##### Record excerpts #####

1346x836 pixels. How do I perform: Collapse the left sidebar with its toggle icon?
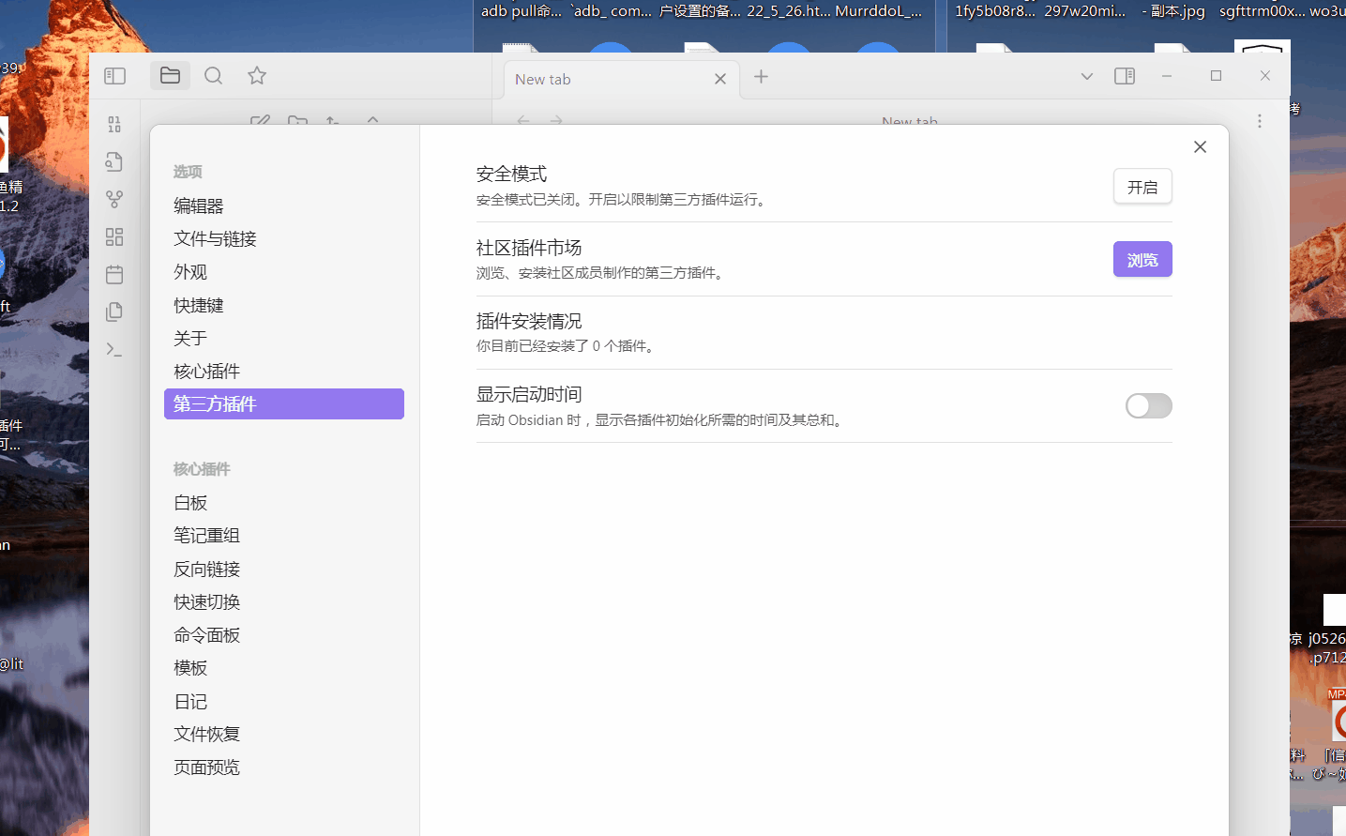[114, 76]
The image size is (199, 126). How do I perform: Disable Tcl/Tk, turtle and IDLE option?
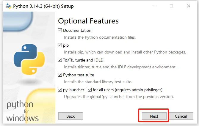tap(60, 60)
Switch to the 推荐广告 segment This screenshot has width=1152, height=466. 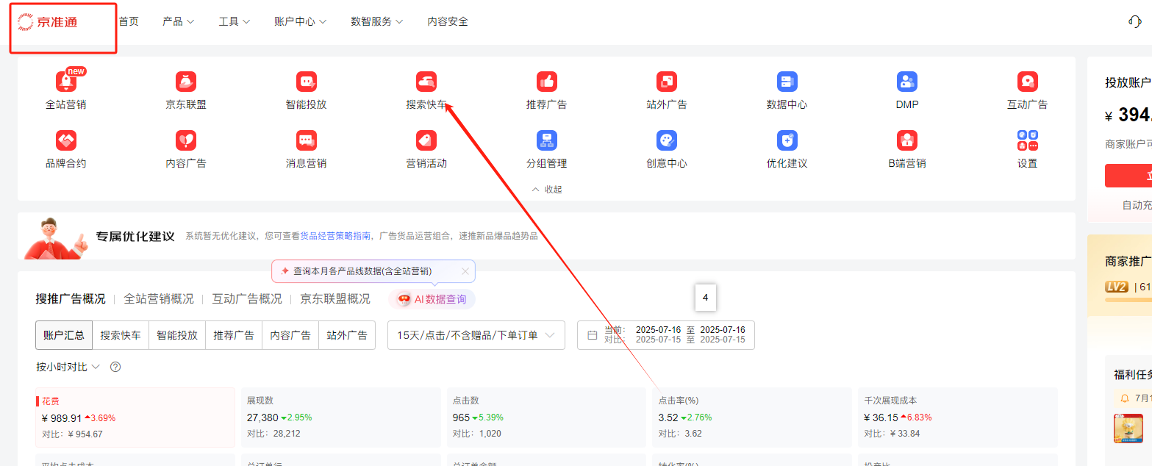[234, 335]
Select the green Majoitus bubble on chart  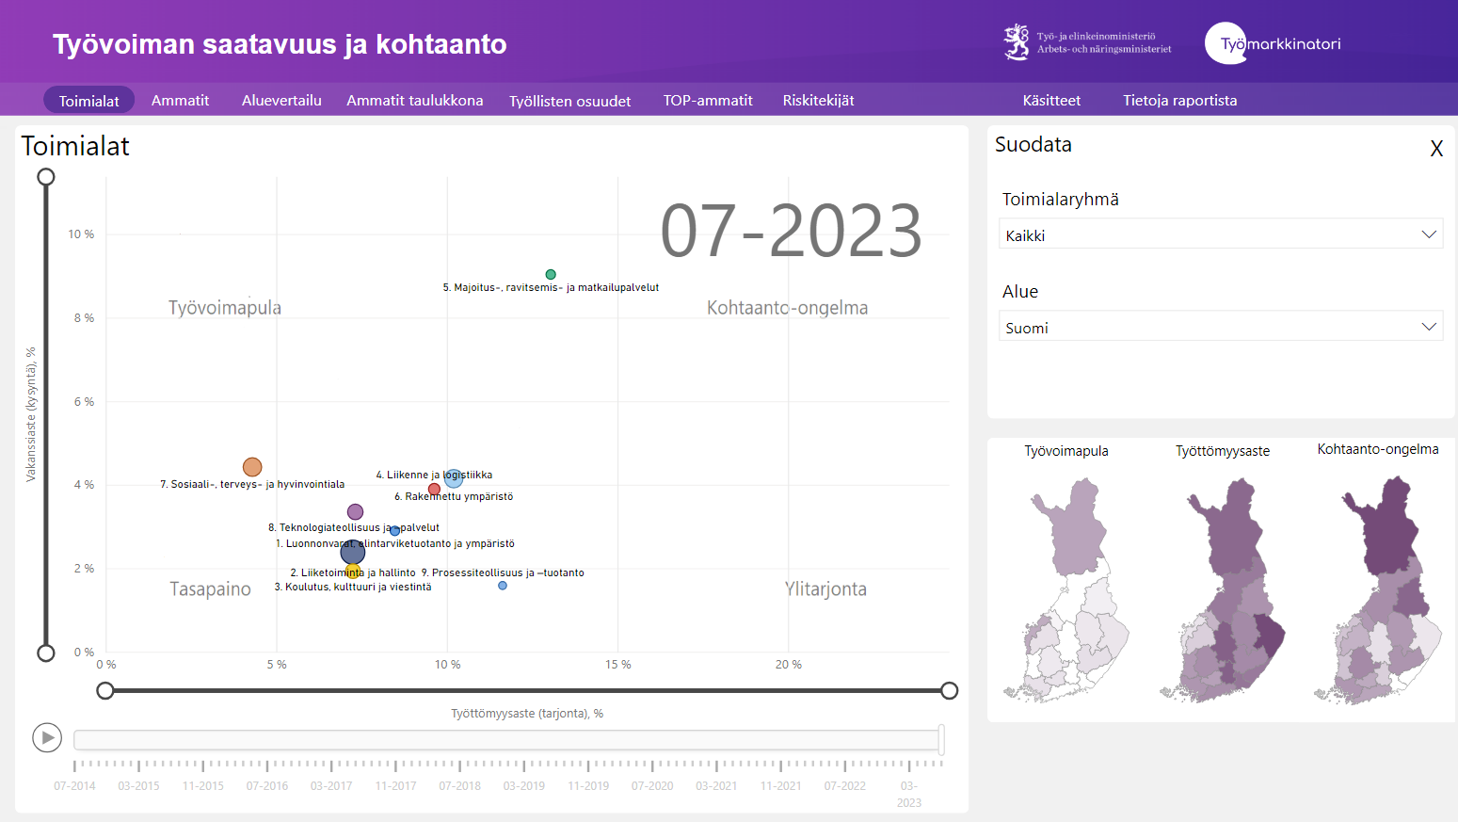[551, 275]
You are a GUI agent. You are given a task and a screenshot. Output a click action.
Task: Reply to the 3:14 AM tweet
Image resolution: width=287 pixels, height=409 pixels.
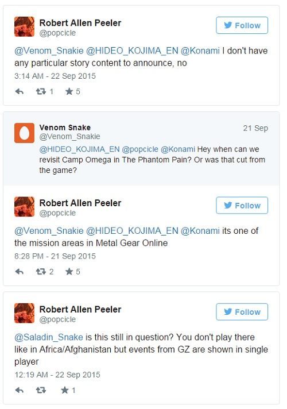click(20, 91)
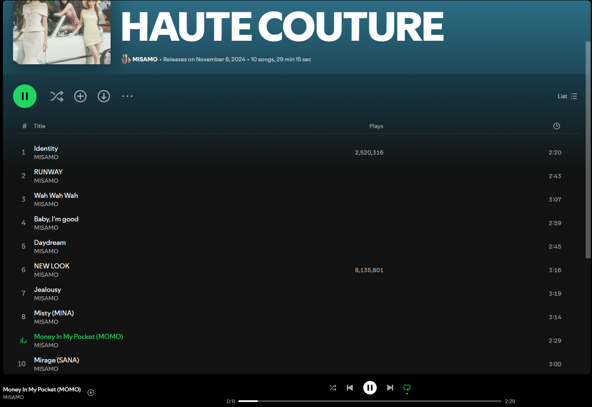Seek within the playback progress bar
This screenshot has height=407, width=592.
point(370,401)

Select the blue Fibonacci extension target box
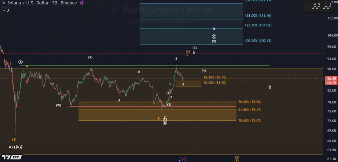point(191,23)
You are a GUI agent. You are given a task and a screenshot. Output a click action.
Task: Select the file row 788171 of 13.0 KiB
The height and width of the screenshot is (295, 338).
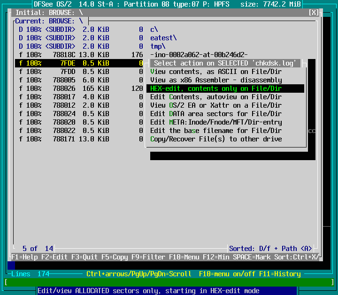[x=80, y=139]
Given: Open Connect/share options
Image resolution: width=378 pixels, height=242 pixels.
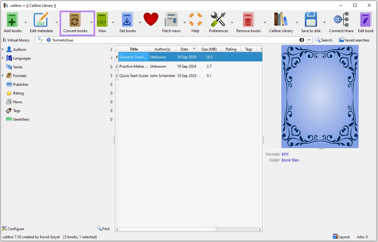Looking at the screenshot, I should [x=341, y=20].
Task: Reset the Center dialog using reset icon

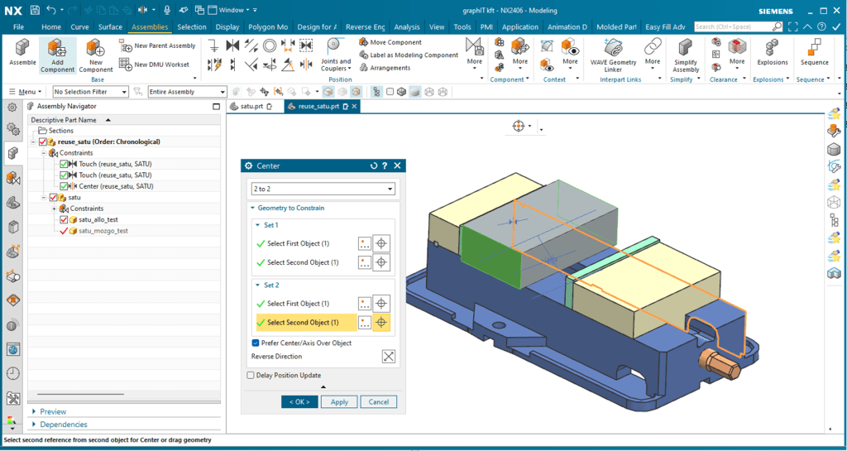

#####
##### Record excerpts #####

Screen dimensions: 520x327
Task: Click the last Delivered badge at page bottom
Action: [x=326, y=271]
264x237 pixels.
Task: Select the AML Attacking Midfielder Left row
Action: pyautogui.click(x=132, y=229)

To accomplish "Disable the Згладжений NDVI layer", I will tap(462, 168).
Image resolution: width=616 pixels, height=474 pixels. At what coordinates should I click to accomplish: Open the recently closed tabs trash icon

#####
##### Record excerpts #####

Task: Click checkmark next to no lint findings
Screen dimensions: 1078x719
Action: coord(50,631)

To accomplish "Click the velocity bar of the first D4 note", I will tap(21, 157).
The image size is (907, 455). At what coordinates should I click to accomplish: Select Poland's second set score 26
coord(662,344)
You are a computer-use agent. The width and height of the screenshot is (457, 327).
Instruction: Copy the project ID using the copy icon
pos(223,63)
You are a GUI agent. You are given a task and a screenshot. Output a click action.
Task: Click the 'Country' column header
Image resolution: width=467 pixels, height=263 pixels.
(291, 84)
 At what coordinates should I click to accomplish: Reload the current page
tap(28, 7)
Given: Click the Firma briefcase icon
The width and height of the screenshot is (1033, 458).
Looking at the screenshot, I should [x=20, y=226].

#####

Action item => From the entries above, copy exactly the lines starting at the one with "Given: Open Connect/share options" and stopping at the one with "Task: Reset the", keeping both ends. Drop the pictures.

Result for this task =>
Given: Open Connect/share options
Image resolution: width=378 pixels, height=242 pixels.
Looking at the screenshot, I should [x=341, y=20].
Task: Reset the Center dialog using reset icon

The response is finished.